### The problem
Starting with the line that holds "This screenshot has height=595, width=1276.", reproduce each line through the last one of the data, exactly as written. Pictures are not copied.

### Material supplied
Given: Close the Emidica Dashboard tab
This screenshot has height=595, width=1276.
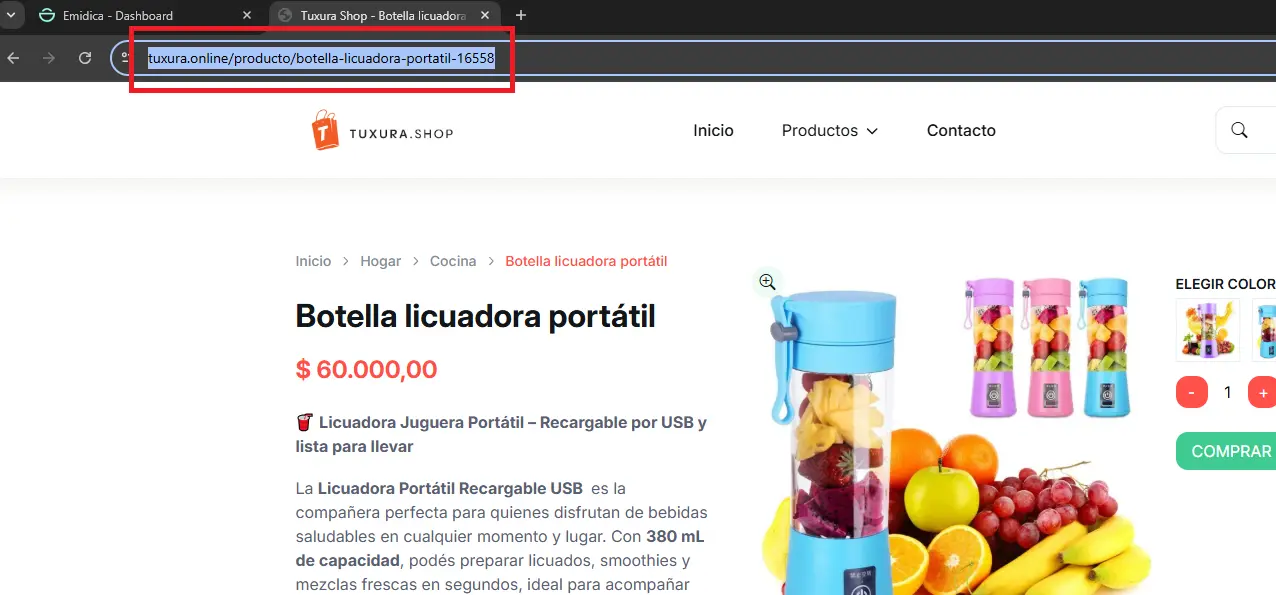Looking at the screenshot, I should [x=247, y=15].
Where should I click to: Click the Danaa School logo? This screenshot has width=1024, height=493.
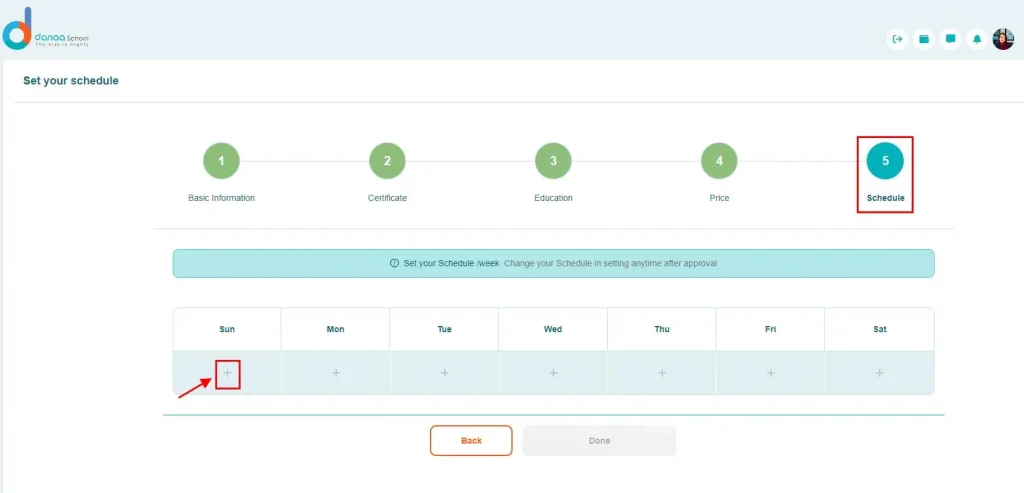pyautogui.click(x=46, y=30)
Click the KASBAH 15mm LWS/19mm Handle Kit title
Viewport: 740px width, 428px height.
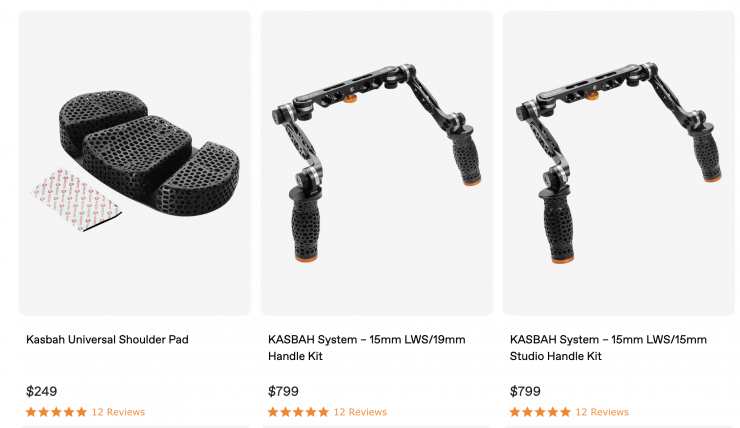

### Result of this task
This screenshot has height=595, width=1276.
Looking at the screenshot, I should [x=247, y=15].
Where should I click to: Click the Danaa School logo? This screenshot has width=1024, height=493.
pyautogui.click(x=46, y=30)
Click the KASBAH 15mm LWS/19mm Handle Kit title
Viewport: 740px width, 428px height.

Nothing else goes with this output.